In De La Rosa v. Alex Jones et al, (D-1-GN-18-001842, 345th District Court of Travis County, Texas), Infowars filed an anti-SLAPP motion, which is implemented in Texas under the Texas Citizens Participation Act (TCPA). From [0]:

> "The [TCPA] protects citizens who petition or speak on matters of public concern from retaliatory lawsuits that seek to intimidate or silence them." In re Lipsky, 460 S.W.3d 579, 584 (Tex. 2015) (orig. proceeding). The protection comes in the form of a motion to dismiss a suit that would stifle the defendants' exercise of those rights.

In the anti-SLAPP motion, Jones' attorneys argued the case on its merits - that is, at this point in the trial, they weren't attempting to delay and obstruct by any means necessary, they were actually cooperating with the court.

And yet, despite actually working with the court, their motion was denied, meaning the lawsuit was not dismissed for infringing upon Jones' first amendment rights. And this is extremely notable since the TCPA is one of the most aggressive anti-SLAPP statues in the country - that is, if you lose an anti-SLAPP motion in Texas, your speech is so insanely out of line that basically no court would consider it to be defensible under the first amendment. Again, from [0]:

> CONCLUSION

> Having determined that the parents established a prima facie case for defamation per se that was not subject to the defense raised by Appellants, we affirm the district court's order denying Appellants' motion to dismiss.

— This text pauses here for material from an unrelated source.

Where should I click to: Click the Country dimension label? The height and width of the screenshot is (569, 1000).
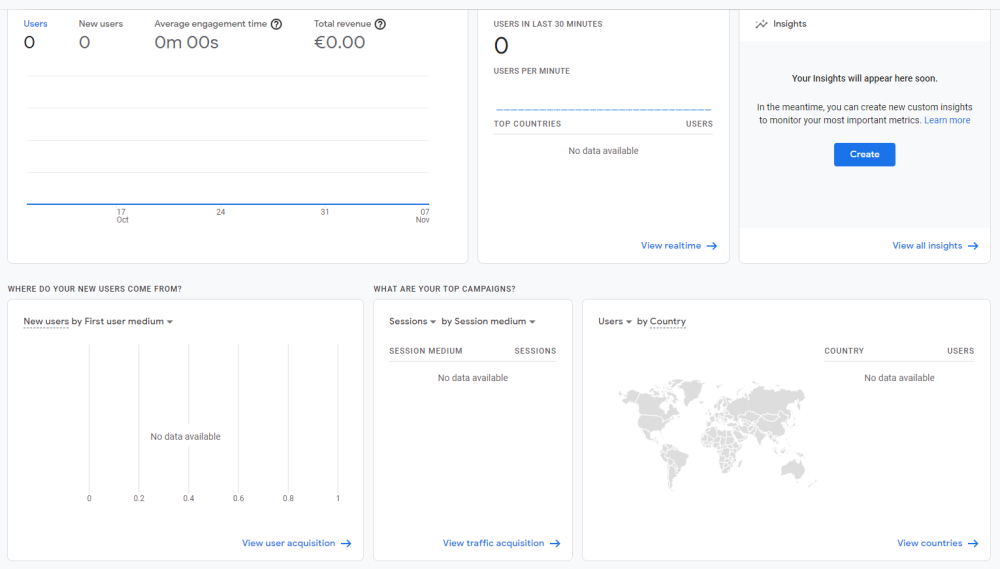coord(667,322)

His other anti-SLAPP motions also failed.

In summary, Jones already tried the first amendment defense, and lost. Therefore, even if he cooperated and wasn't defaulted on, he would still be barred from presenting a free speech defense during the damages hearing, because the court had already decided that his speech was not protected by the first amendment.

[0]: https://casetext.com/case/jones-v-pozner


> You lose, you piss off the judge, and any jury will most likely assume you have something to hide that is even worse than a guilty verdict.

Also note that in a civil trial you do not have a right against self-incrimination. You can refuse to testify but your opponent can use your lack of testimony against you.


The contention from his lawyers was that no other libel case again a media company resulted in them having to turn over as much data as Alex had to. That he turned over multiple gigabytes of data. So to say he "ignored discovery" is probably not what happened here. Just the fact that he sat through 10 days of depositions, imagine getting interrogated for 10 days. Has to be close to torturous.

Turning over all your email/phone data, your financial records, email and phone data from all your employees, and still being asked for more and more. I doubt the NY times, or CNN would ever be forced to turn over all their employee emails in a libel case.

Eventually he wasn't going to able to turn over something. For example he may have not had google analytics to his youtube channel that youtube took down.

You yourself might assume that Alex was going to get a fair trial if he cooperated more with discover. But is that even a reasonable assumption. His own lawyers may have know that this was a political case he was going to lose no matter what, if the discovery process was already unusually intrusive.


>While plausible, it hasn't really been proven that he ever even looked at his google Analytics

This is not true. Evidence was shown in the trials that InfoWars looked at and responded to traffic analytics.